Israeli Prime Minister Benjamin Netanyahu admitted that Israel is supporting an armed group in Gaza that opposes the militant group Hamas, following comments by a former minister that Israel had transferred weapons to it. Israeli and Palestinian media have reported that the group Israel has been working with is part of a local Bedouin tribe led by Yasser Abu Shabab.
The European Council on Foreign Relations (EFCR) think tank describes Abu Shabab as the leader of a "criminal gang operating in the Rafah area that is widely accused of looting aid trucks."
Knesset member and ex-defense minister Avigdor Lieberman had told the Kan public broadcaster that the government, at Netanyahu's direction, was "giving weapons to a group of criminals and felons."
"What did Lieberman leak? ...That on the advice of security officials, we activated clans in Gaza that oppose Hamas. What is bad about that?" Netanyahu said in a video posted to social media on Thursday, June 5. "It is only good, it is saving lives of Israeli soldiers."
Michael Milshtein, an expert on Palestinian affairs at the Moshe Dayan Center in Tel Aviv, told AFP that the Abu Shabab clan was part of a Bedouin tribe that spans across the border between Gaza and Egypt's Sinai peninsula.
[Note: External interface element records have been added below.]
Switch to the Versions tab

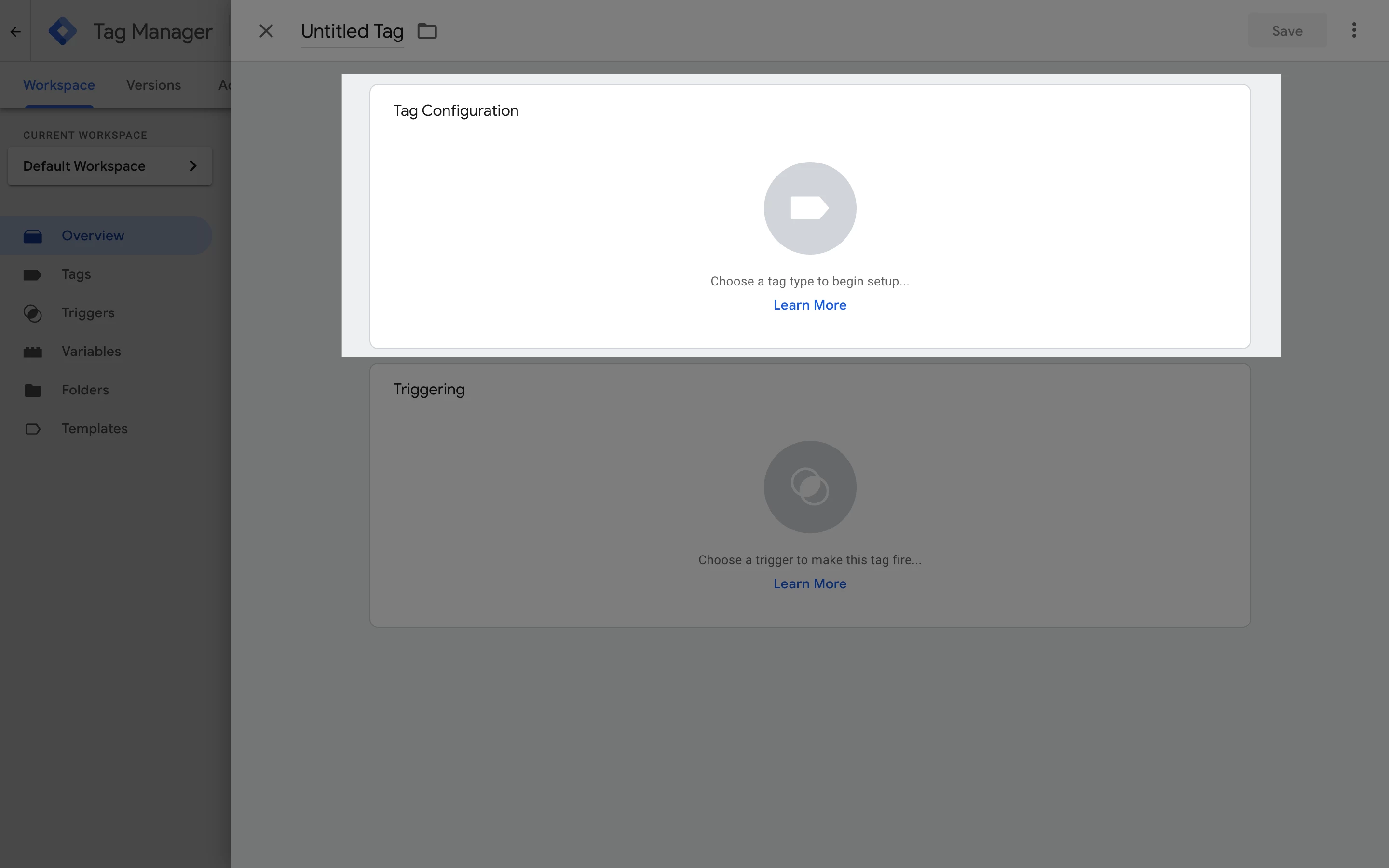[x=153, y=85]
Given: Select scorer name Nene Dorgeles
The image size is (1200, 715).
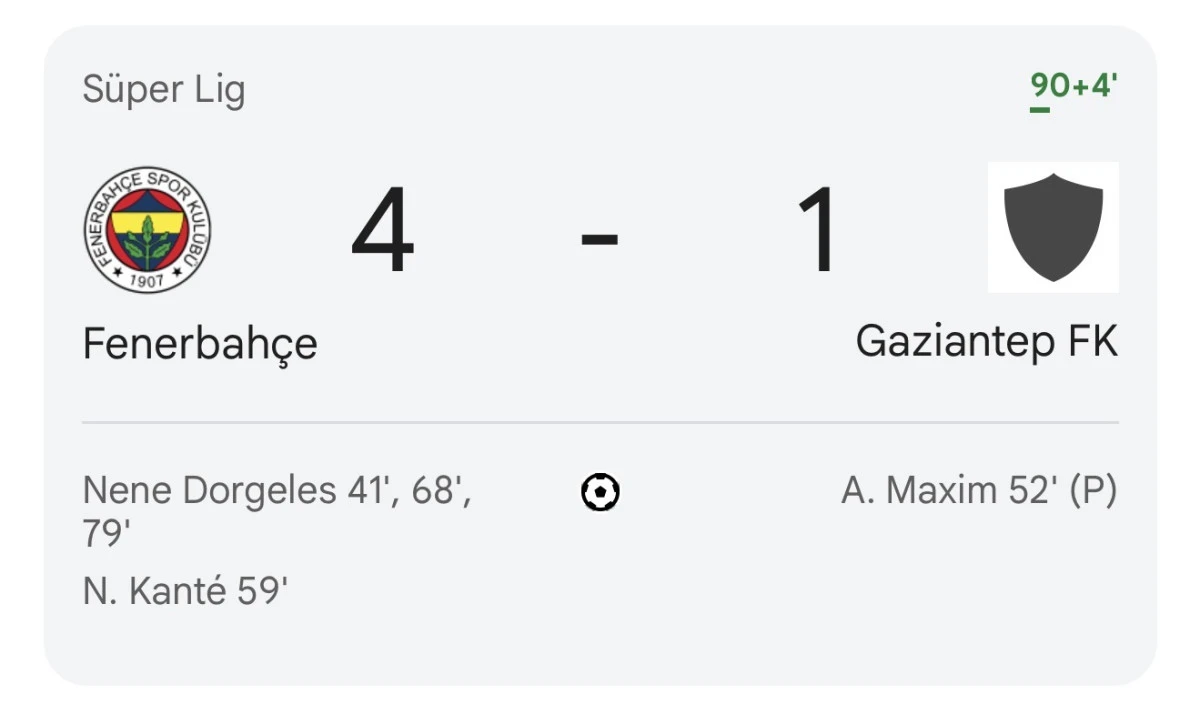Looking at the screenshot, I should (x=209, y=491).
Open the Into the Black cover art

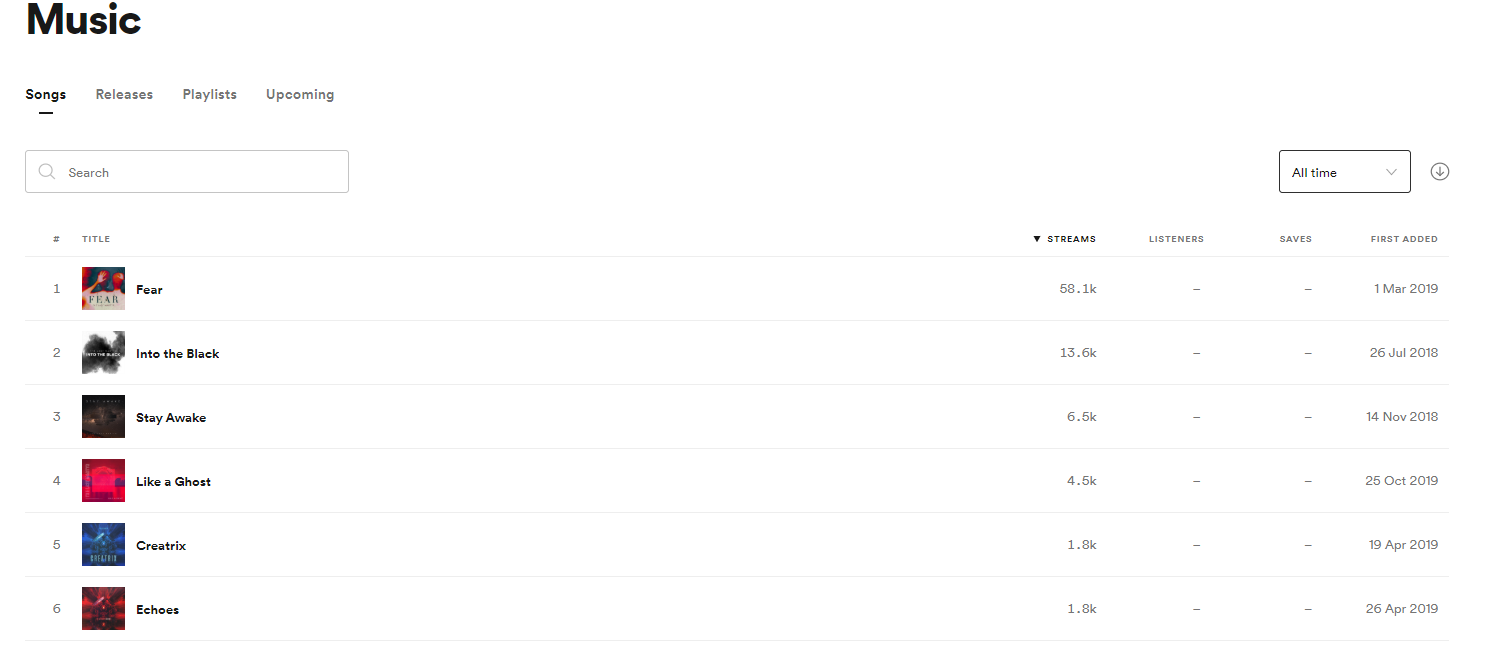click(103, 352)
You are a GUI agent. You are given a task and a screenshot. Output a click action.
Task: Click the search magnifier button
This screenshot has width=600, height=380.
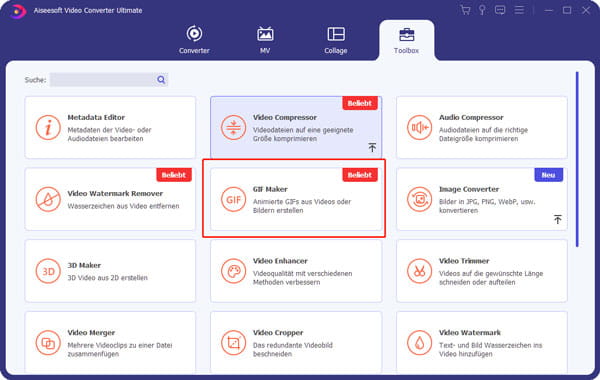(x=161, y=80)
Some of the tribe's members, he said, were involved in "all kinds of criminal activities, drug smuggling, and things like that."
Army spokesperson Brigadier General Effie Defrin on Friday confirmed the military supported arming local militias in Gaza but remained tight-lipped on the details. "I can say that we are operating in various ways against Hamas governance," Defrin said during a televised press conference when questioned on the subject, without elaborating further.
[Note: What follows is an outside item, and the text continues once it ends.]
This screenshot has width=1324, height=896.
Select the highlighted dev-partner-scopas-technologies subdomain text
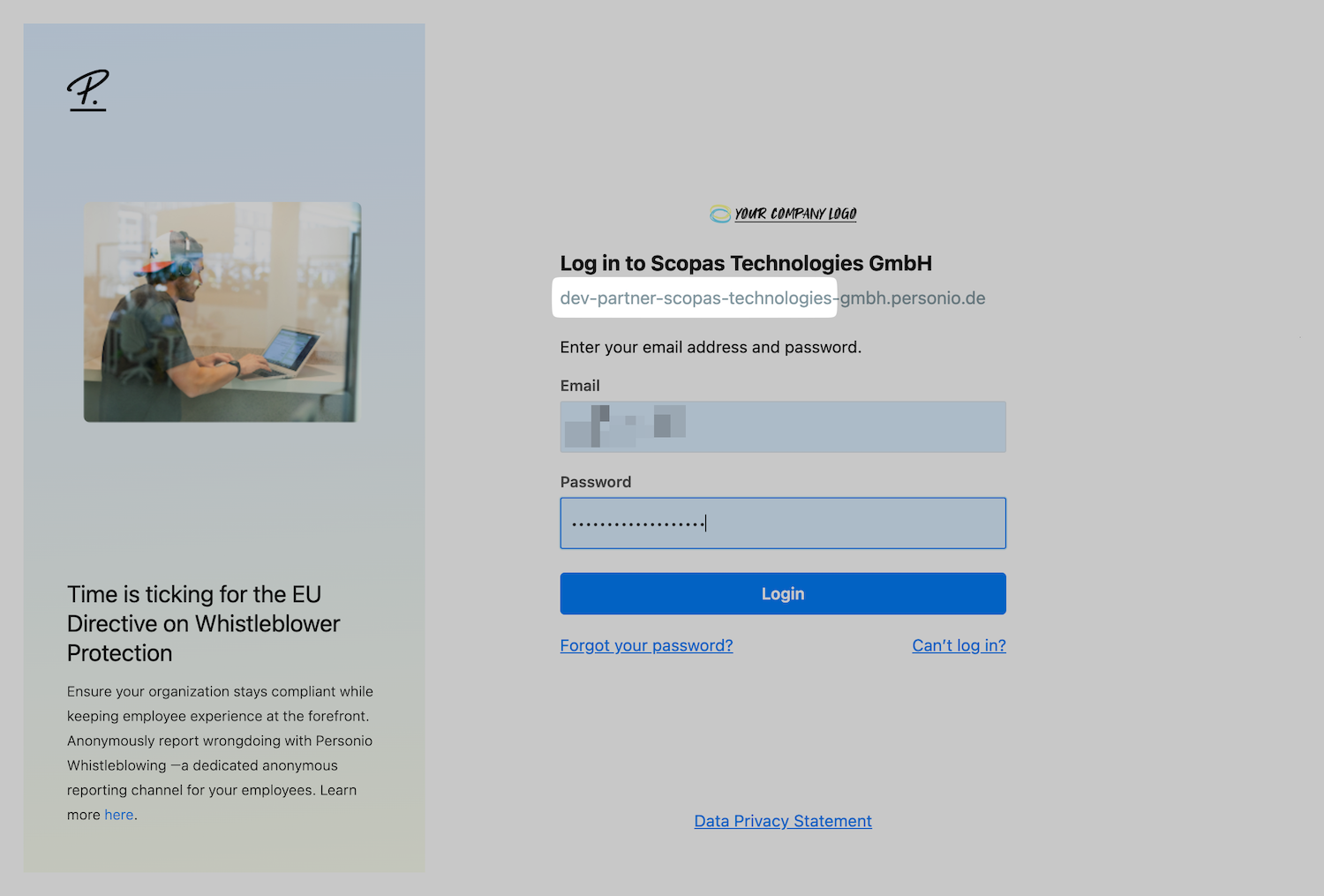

The ECFR said Abu Shabab was "reported to have been previously jailed by Hamas for drug smuggling. His brother is said to have been killed by Hamas during a crackdown against the group's attacks on UN aid convoys."
Israel regularly accuses Hamas, with which it has been at war for nearly 20 months, of looting aid convoys in Gaza. Hamas said the group had "chosen betrayal and theft as their path" and called on civilians to oppose them.
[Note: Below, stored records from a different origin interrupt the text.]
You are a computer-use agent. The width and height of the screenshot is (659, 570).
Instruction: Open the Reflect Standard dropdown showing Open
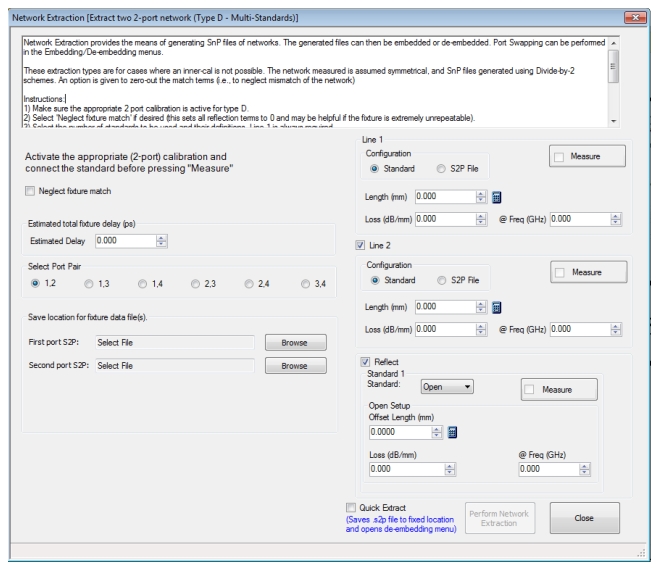[448, 386]

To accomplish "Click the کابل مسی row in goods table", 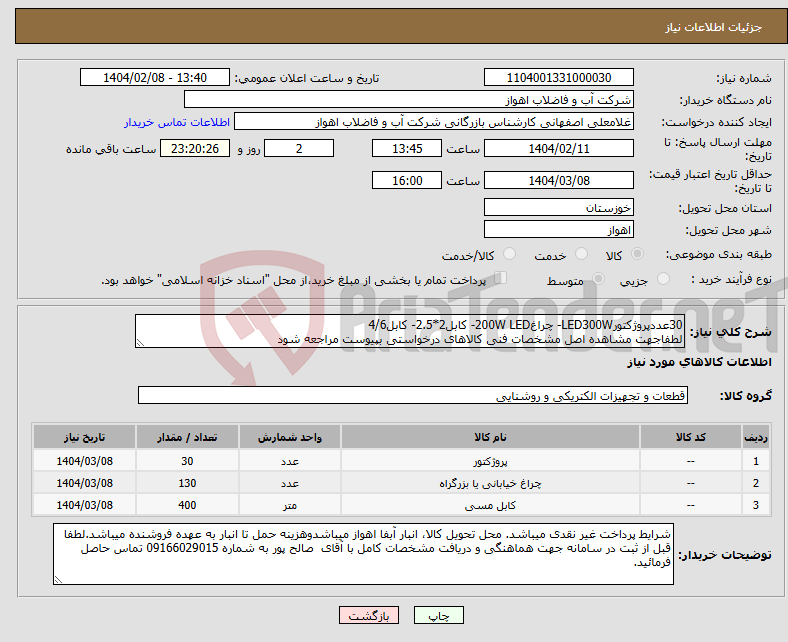I will tap(401, 505).
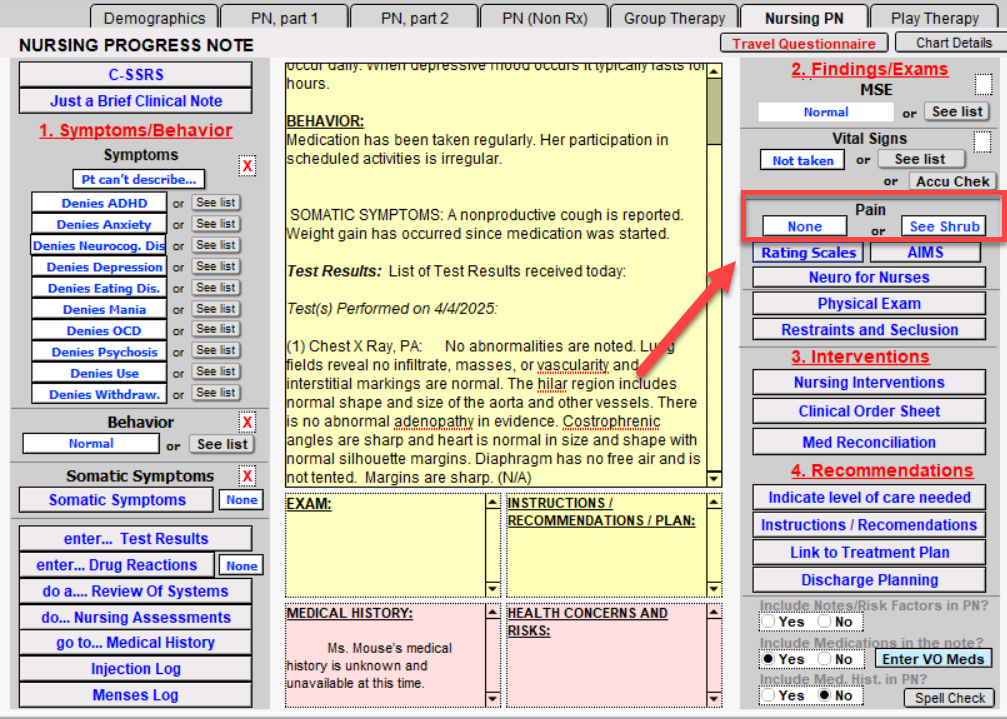Click scroll-down arrow in the EXAM box
This screenshot has height=719, width=1007.
tap(493, 589)
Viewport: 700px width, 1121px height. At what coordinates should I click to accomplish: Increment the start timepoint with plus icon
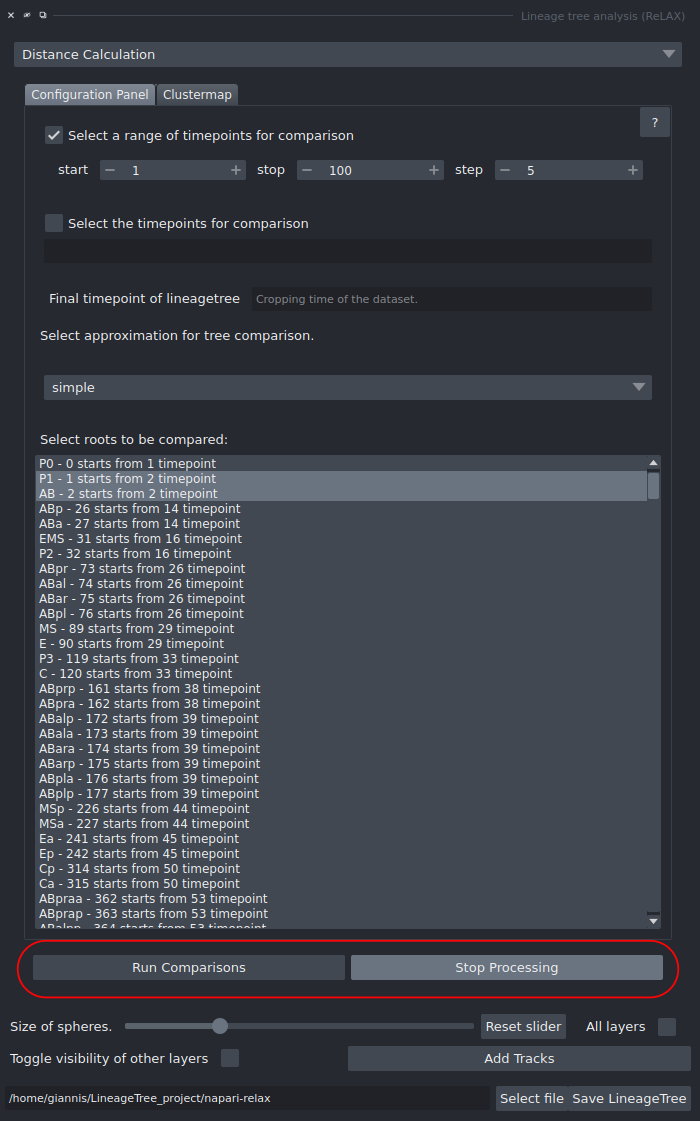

Hamas, which has ruled Gaza for nearly two decades, said it had evidence of "clear coordination between these looting gangs, collaborators with the occupation (Israel), and the enemy army itself in the looting of aid and the fabrication of humanitarian crises that deepen the suffering of" Palestinians.
The Popular Forces, as Abu Shabab's group calls itself, said on Facebook it had "never been, and will never be, a tool of the occupation". "Our weapons are simple, outdated and came through the support of our own people," it added.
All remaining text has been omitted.